La décision de la Présidence du gouvernement d’exiger des employés de l’Office national de télédiffusion à travailler durant les trois jours de la grève, a été saluée par de nombreux Tunisiens.
Ces derniers estiment qu’il est impératif que Mehdi Jomâa use de toute son autorité légale, pour mettre un terme au fléau des grèves et des sit-in protestataires qui ont bloqué l’économie et impliqué la fermeture de nombreux sites de production, rappelant dans ce cadre qu’il y a de nombreuses autres formes pour revendiquer ses droits.

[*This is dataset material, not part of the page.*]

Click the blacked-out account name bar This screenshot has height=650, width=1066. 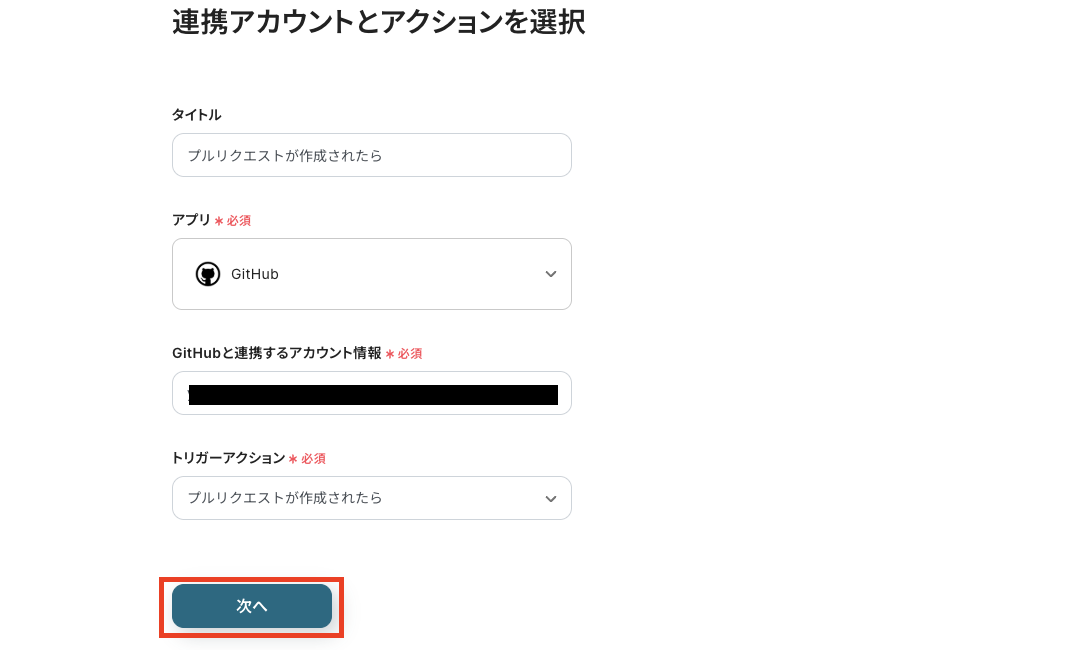[372, 395]
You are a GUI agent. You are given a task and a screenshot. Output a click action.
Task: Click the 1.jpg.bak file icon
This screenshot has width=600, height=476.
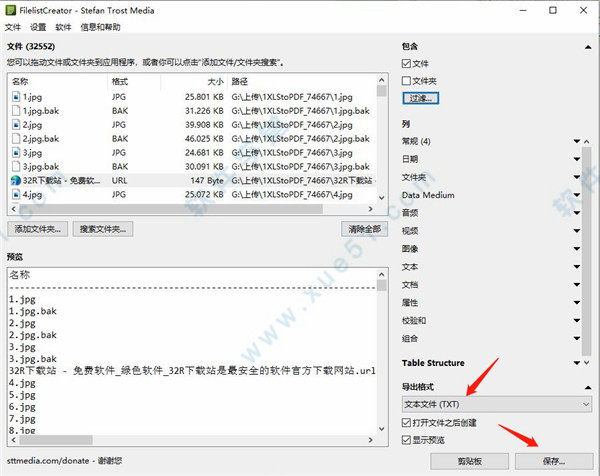[x=15, y=111]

La Présidence du gouvernement a pris cette décision suite à l’annonce de la Fédération générale de l’Office national de télédiffusion, relevant de l’Union des travailleurs de Tunisie (UTT), qui a décidé d’entrer en grève les 21, 22 et 23 février en signe de protestation contre la propagation du phénomène de diffusion radiophonique anarchique et non autorisée.
La Présidence du gouvernement a semble-t-il jugé qu’il impératif d’assurer la continuité de certains services publics vitaux.
Néanmoins, bien que légale, la décision de Jomâa a provoqué la colère des syndicalistes qui l’ont considérée comme une «première dangereuse» qui touche de plein fouet au droit à la grève.
Le secrétaire général de la fédération générale de l’ONT relevant de l’UTT, Mohamed Riahi, a estimé, dans ce sens, que la présidence du gouvernement a décidé d’exploiter les 114 employés de l’Office en les obligeant à travailler les jours de grève, ajoutant que «les agents devront travailler lors de la grève, sinon ils seront envoyés en prison».
Riahi a déclaré qu’une réunion du syndicat est prévue aujourd’hui pour étudier la situation précisant que la grève sera probablement ajournée.